Who is J. Patrick Rooney?
And why is he funding People of Color United, a group that has started running attack ads against John Kerry, describing him as "rich, white and wishy-washy" and mocking his wife for boasting of her African roots?
First things first. This is J. Patrick Rooney.
So he's not what you might first expect to see when you hear of a major bankroller of a group named "People of Color United"--a group, I might add, that seems to have no web presence at all and seems to have popped up out of nowhere just recently.
But it is what you would expect to see if you're looking for a guy who bankrolls Republican smear campaigns and gets favors from the Bush administration.
So who is J. Patrick Rooney? I'll let the Detroit Federation of Teachers answer that one for you:
Medicare's Hidden Bonanza for J. Patrick Rooney
There is little doubt about the biggest short-term winner in the new Medicare law. He is J. Patrick Rooney, a major Republican campaign donor and huge supporter of privatization of both health insurance and public schools. In 1991, he founded the first privately-funded school voucher program, the Educational CHOICE Charitable Trust, in Indianapolis. Rooney later created CEO America, a national private school voucher program funded by the Walton Family Foundation, which operates Wal-Mart, the largest and one of the most aggressive anti-union employers in the country.
Just days before the new Medicare bill passed, UnitedHealth Group, the largest insurer in America, paid $500 million in cash for Rooney's family-owned company, a move that analysts say was directly tied to the Medicare bill's provisions broadening the market for HSAs. In their 10-year campaign to promote HSAs, Rooney's family, companies, and employees have given $3.6 million to political candidates and committees, with 90 percent going to Republicans. Rooney and his companies gave another $2.2 million to Republican organizations, including $121,000 to help pay for President Bush's Florida recount battle, and nearly $1.9 million for a group called the Republican Leadership Coalition, which ran attack ads against Al Gore during the 2000 campaign.
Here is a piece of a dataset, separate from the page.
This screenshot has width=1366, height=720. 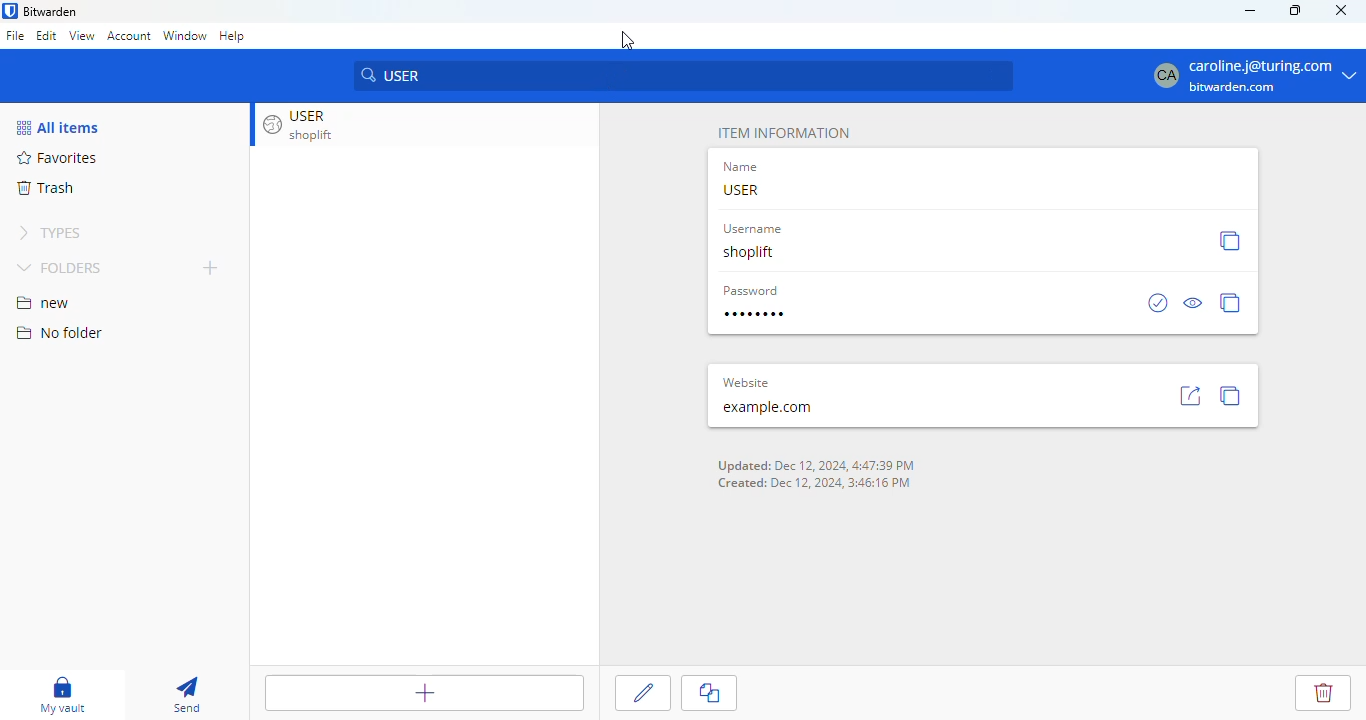 I want to click on send, so click(x=189, y=696).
In the meantime, the Golden Rule division of UnitedHealth has gotten a jump on the competition, having rolled out new health savings accounts within weeks of the bill's passage. By then, UnitedHealth's stock had already jumped 9 percent. "We know this market exceptionally well," Golden Rule's top lobbyist, Brian McManus, boasted. "We pioneered it."
So in other words, he's a crony--a crony who's using inflammatory, racially charged rhetoric to spread misinformation about John Kerry and his wife. Kerry comes in for criticism over a rigged vote that the Senate Republicans were never going to allow to pass--the one on unemployment benefits--while the Washington Post article linked above states:
Another ad attacks Teresa Heinz Kerry, who, at the Democratic convention last month cited her birth and upbringing in Mozambique and who has described herself as African American. In the radio commercial, the announcer says: "His wife says she's an African American. While technically true, I don't believe a white woman, raised in Africa, surrounded by servants, qualifies."It's disgusting.
And lest you think that any of this is motivated by genuine feeling instead of profit margin, I'll refer you to the end of the WaPo article.
Rooney sold Golden Rule to UnitedHealth Group Inc. for a reported $893 million in September 2003, just as Congress moved toward passage of a tax break for health savings accounts that will cost the Treasury $16.5 billion in lost revenue over the first five years.
After the 2003 passage of the Medicare bill, the Democratic National Committee released a report headlined "Bush's Medicare Bill Provided Major Payoff to Golden Rule." It charged that "in their 10 year campaign to promote the accounts, Rooney's family, companies and employees have given $3.6 million to political candidates and committees, with 90 percent going to Republicans."
How long before the commercials make CNN while the background stays, well, in the background?